Scots fertility clinic in row over foreign eggs

A Scottish fertility clinic has been branded “irresponsible” and “exploitative” for allowing Scottish women to buy human eggs abroad.

British law currently bans the selling of human eggs, and requires all donors to be traceable by any future children.

But now an IVF clinic based in Glasgow is set to bypass these laws by teaming up with a fertility clinic in Spain where the fertility laws are weaker.


Dr Calum MacKellar, from the Scottish Council for Human Bioethics, said: “This clinic should not be encouraging people to bypass British law. It’s irresponsible. We consider the Spanish system exploitative.”

Many of the people who donate their eggs in Spain are impoverished students and migrant workers from Eastern Europe.

The scheme is being operated by the Glasgow Centre for Reproductive Medicine (GCRM) in collaboration with Spanish firm IVI Valencia.


The service will allow couples to pay £8,500 for the IVF treatment, which includes a £750 fee for the egg donor.

In Britain egg donors can only receive ‘reasonable expenses’ for traveling and loss of earnings up to the value of £250 per cycle.

While initial tests and scans will be conducted in Scotland, the actual implantation of the fertilised egg will be carried out in the Spanish clinic to get around British law.

Dr Marco Gaudoin, medical director of the GCRM, attempted to defend the scheme saying: “Spain has two things we don’t – they pay their donors and there is anonymity.

“Because they can pay donors they get younger donors going through university with excellent quality eggs. That’s the university term fees paid for. It’s a commercial enterprise.”


But Peter Kearney, a spokesman for the Roman Catholic Church, said: “There is nothing reputable about turning human life into a commodity to be bought and sold.

“Those involved in this selfish trade have no concerns for the welfare of any children so conceived.”

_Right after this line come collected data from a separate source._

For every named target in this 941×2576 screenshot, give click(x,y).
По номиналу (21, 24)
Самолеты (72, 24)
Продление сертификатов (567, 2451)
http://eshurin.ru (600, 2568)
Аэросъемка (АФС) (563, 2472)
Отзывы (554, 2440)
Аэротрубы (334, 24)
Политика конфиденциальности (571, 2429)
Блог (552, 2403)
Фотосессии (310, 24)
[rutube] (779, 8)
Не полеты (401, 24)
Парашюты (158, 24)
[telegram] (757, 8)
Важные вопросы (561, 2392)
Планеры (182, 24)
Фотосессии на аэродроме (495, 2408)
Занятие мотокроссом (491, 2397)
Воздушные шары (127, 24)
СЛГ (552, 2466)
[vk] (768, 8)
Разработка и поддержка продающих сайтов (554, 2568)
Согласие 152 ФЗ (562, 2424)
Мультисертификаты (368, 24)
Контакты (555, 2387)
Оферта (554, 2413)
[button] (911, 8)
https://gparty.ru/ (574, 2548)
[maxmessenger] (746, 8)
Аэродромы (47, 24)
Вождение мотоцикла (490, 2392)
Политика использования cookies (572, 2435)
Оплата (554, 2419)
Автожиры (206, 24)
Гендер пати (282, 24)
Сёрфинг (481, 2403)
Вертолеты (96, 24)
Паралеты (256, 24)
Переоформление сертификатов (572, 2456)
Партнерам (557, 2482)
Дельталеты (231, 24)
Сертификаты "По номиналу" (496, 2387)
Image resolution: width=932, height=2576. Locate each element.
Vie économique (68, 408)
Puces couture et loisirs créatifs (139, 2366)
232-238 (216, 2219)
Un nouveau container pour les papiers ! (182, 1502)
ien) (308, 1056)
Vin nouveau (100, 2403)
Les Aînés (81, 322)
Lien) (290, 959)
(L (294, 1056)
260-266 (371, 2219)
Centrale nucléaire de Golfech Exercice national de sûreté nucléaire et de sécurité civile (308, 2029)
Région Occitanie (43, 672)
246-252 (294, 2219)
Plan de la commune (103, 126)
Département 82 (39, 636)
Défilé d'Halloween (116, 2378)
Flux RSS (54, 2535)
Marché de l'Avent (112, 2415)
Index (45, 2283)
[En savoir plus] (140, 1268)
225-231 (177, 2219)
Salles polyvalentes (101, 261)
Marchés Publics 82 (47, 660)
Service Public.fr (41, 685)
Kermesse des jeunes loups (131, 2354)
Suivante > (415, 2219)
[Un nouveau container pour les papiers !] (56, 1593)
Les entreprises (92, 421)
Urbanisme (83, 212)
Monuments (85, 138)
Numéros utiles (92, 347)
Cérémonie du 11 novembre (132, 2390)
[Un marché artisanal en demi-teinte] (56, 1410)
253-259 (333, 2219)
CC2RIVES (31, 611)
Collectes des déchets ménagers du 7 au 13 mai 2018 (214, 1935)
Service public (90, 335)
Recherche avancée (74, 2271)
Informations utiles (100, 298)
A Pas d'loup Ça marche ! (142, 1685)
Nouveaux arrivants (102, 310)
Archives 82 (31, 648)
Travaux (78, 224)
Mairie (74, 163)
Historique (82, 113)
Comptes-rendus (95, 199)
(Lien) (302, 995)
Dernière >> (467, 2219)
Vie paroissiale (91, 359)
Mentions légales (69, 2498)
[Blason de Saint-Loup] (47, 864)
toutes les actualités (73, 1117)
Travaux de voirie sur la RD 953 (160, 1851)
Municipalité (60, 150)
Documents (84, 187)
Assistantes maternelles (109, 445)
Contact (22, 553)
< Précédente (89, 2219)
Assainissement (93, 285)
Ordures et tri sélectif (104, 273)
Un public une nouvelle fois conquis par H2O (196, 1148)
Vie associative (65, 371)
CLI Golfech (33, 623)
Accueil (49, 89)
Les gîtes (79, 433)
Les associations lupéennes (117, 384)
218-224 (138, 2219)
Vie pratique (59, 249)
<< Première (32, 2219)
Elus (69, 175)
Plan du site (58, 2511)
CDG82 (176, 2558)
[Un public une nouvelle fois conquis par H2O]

And Olivia Montuschi, of the Donor Conception Network, warned that not knowing the identity of their donor parents could be “significantly distressing” for some of the children born.

She added: “People have the right to know who contributed half of their genetic make-up.”


Foreign fertility clinics have previously been used by British couples seeking to get around the law.

Earlier this week it was revealed that a fertility clinic in London was holding a raffle to win a human egg.

The raffle is an attempt to advertise the clinics fertility treatments in the US where eggs can be purchased anonymously.

In 2008 it was revealed that foreign fertility clinics are offering British couples an illegal screening test to allow them to choose the sex of their next child.

A BBC investigation revealed that a Turkish clinic was sending representatives to Britain to market the procedure, which is illegal both in Britain and Turkey.